Input for this task Start Marker

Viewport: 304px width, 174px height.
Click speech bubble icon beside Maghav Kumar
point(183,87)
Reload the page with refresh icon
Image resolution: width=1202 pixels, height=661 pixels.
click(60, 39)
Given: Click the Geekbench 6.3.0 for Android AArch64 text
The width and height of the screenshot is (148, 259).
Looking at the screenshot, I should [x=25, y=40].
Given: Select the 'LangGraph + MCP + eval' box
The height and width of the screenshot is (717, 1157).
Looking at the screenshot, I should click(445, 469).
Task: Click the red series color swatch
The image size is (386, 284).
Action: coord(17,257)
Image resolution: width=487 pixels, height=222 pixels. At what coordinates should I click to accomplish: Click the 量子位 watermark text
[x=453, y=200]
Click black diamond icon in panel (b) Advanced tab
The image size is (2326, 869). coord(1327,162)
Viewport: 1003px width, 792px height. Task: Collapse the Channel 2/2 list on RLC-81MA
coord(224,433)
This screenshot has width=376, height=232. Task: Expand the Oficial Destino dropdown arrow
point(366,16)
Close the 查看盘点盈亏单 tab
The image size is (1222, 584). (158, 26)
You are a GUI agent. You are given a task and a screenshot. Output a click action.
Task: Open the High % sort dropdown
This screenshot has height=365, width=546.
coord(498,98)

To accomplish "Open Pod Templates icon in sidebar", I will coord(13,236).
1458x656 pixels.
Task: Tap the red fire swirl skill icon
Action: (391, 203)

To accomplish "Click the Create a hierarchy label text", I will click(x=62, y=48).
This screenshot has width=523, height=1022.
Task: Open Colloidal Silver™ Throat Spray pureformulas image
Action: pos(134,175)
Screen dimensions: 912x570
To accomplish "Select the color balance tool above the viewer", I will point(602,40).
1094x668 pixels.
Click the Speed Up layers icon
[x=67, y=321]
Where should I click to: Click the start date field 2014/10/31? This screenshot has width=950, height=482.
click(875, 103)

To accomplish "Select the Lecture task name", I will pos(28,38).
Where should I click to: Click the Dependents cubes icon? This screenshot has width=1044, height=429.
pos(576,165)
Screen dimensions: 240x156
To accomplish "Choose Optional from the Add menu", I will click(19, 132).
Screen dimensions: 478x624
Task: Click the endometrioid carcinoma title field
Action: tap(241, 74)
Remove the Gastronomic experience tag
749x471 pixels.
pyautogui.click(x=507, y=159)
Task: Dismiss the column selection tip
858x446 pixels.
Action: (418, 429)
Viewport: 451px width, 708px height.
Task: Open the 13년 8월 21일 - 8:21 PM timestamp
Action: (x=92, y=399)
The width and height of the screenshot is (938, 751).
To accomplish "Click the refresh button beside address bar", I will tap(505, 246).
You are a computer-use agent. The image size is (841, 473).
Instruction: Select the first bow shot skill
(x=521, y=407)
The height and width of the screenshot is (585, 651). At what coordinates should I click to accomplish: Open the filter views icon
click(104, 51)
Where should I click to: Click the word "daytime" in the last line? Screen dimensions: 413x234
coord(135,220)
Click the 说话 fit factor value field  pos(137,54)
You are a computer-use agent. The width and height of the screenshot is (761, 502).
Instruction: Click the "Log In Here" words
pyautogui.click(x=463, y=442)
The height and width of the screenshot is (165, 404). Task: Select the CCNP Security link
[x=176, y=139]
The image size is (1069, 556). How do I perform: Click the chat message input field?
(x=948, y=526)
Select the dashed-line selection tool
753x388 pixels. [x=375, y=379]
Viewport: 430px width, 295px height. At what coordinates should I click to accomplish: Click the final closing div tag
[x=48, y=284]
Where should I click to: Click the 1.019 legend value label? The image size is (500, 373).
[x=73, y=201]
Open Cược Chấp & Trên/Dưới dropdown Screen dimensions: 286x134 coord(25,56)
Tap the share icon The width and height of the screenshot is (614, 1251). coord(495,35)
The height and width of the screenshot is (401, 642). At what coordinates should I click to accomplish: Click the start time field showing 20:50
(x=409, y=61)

Input for this task End Marker

→ About this exercise:
All lines from the one containing "Tap the share" down to the final line above are to be restated word for word; leave out the rest.

→ Result for this exercise:
Tap the share icon The width and height of the screenshot is (614, 1251). coord(495,35)
The height and width of the screenshot is (401, 642). At what coordinates should I click to accomplish: Click the start time field showing 20:50
(x=409, y=61)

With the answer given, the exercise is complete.